[postgis-users] Fast access to PostGIS from c/c++
Boehm, Andreas
boehm at rif.fuedo.de
Thu Dec 7 02:22:15 PST 2006
Hi Mark,
> Can you post your test cases for both MakePoint() and
> GeometryFromText()? Over how many points are you testing?
there are 3 different test cases
1) Inserting with executing "GeometryFromText()"
2) Inserting with executing "PREPARE insert_pt ..." and "EXECUTE" as you
have proposed
3) Inserting using libpqxx's prepared functionality
Case 1 and 2 are similar. No. 3 is the one witch takes about 60 % more
time.
I've made tests with 10,000, 100,000 and - for case 1 - with 1,000,000
points.
Until now I've left the database configuration untouched.

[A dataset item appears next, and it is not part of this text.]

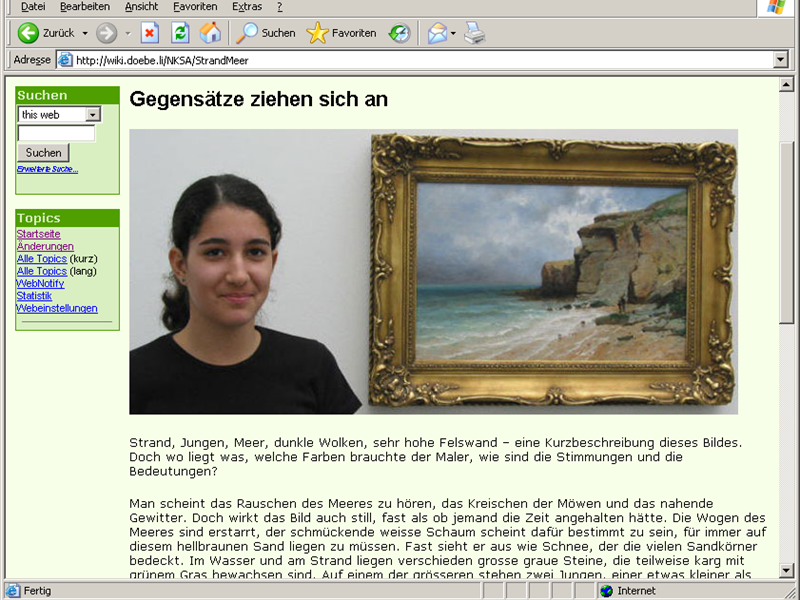Click the printer icon

pyautogui.click(x=474, y=33)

I'll post the complete source. Thanks a lot!
Andi
#include <iostream>
#include <time.h>
#include <assert.h>
#include <math.h>
#include <pqxx/connection>
#include <pqxx/transaction>
#include <pqxx/nontransaction>
#include <pqxx/tablewriter>
#include <pqxx/tablereader>
using namespace PGSTD;
using namespace pqxx;
// Table names
const string POINTS_TABLE = "points";
// Range and sizes
const int POINT_COUNT = 100000;
const int X_MAX = 10000;
const int Y_MAX = 10000;
// Forwards
void DropOldTable(connection &c, const string &tableName);
void CreateNewTable(connection &c, const string &tableName, const string
&geomType);
void CreateIndex(connection &c, const string &tableName);
clock_t PrintElapsedTime(clock_t start);
// Insertion
void InsertPointsFromTxt(connection &c)
{
cout << "Inserting " << to_string(POINT_COUNT)

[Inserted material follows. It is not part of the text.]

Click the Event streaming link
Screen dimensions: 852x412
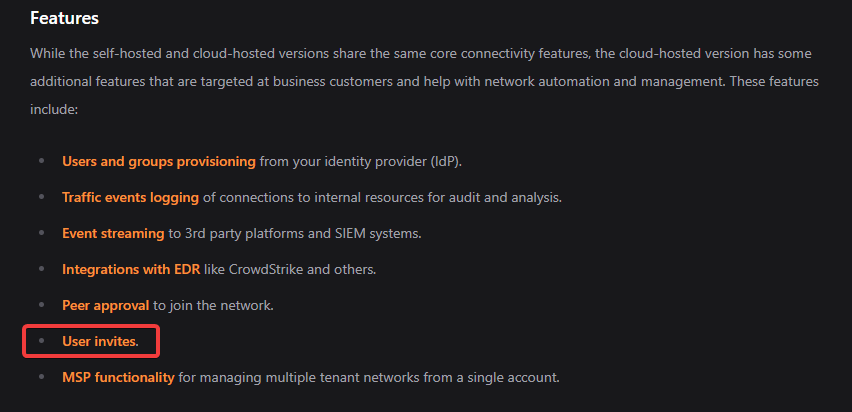[x=113, y=233]
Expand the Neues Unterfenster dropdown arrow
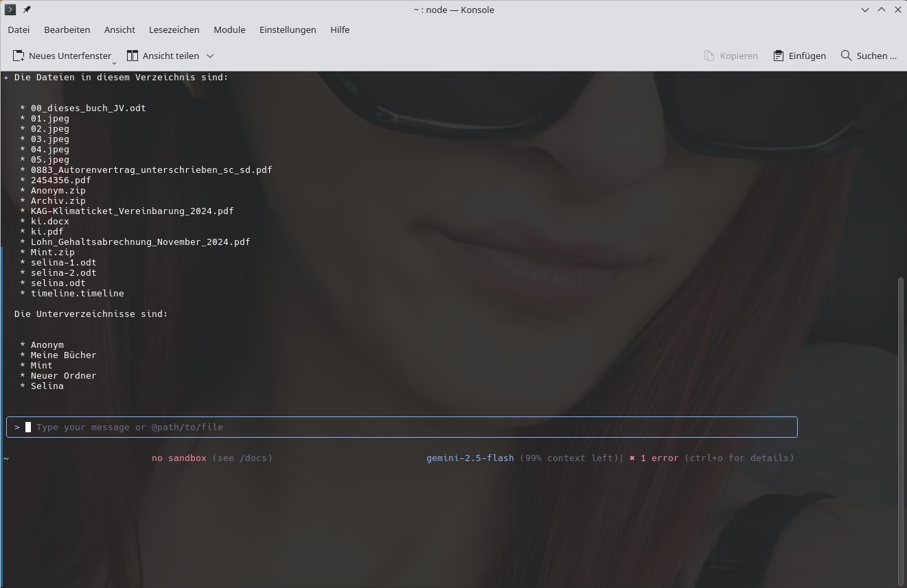 coord(114,62)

<< " points via GeometryFromText()..." << endl;
clock_t start = clock();
// Insert POINT_COUNT points
work *t;
srand(42); // instead of "(int) time(NULL)" for
deterministically results
double x, y;
string execStr = "";
for (int i = 0; i < POINT_COUNT;)
{
// If string is to small, double the capacity
if (execStr.size() == execStr.capacity())
execStr.reserve(4 + execStr.capacity() * 2);
// RAND_MAX is 32767 only. For a huge number of points
use rand() twice
x = ((double) rand() + ((double) rand() / RAND_MAX))
/ (RAND_MAX + 1) * X_MAX;
y = ((double) rand() + ((double) rand() / RAND_MAX))
/ (RAND_MAX + 1) * Y_MAX;
// Add new Point
execStr += "INSERT INTO " + POINTS_TABLE + " VALUES ( "
+
to_string(i) + // Primary Key
", GeometryFromText('POINT (" +
to_string(x) + " " + to_string(y) + //
coordinates
")', -1) ); ";
// Exectute and commit every 10000 objects
if ((++i) % 10000 == 0)
{
t = new work(c, "insert_points");
t->exec(execStr);
t->commit();
delete t;
execStr = "";
cerr << ".";
}
}
// Execute the rest
if (execStr.length() > 0)
{
t = new work(c, "insert_points");
t->exec(execStr);
t->commit();
delete t;
}
cerr << "#"<<endl;
PrintElapsedTime(start);
}
void InsertPointsMakePtPrep(connection &c)
{
cout << "Inserting " << to_string(POINT_COUNT)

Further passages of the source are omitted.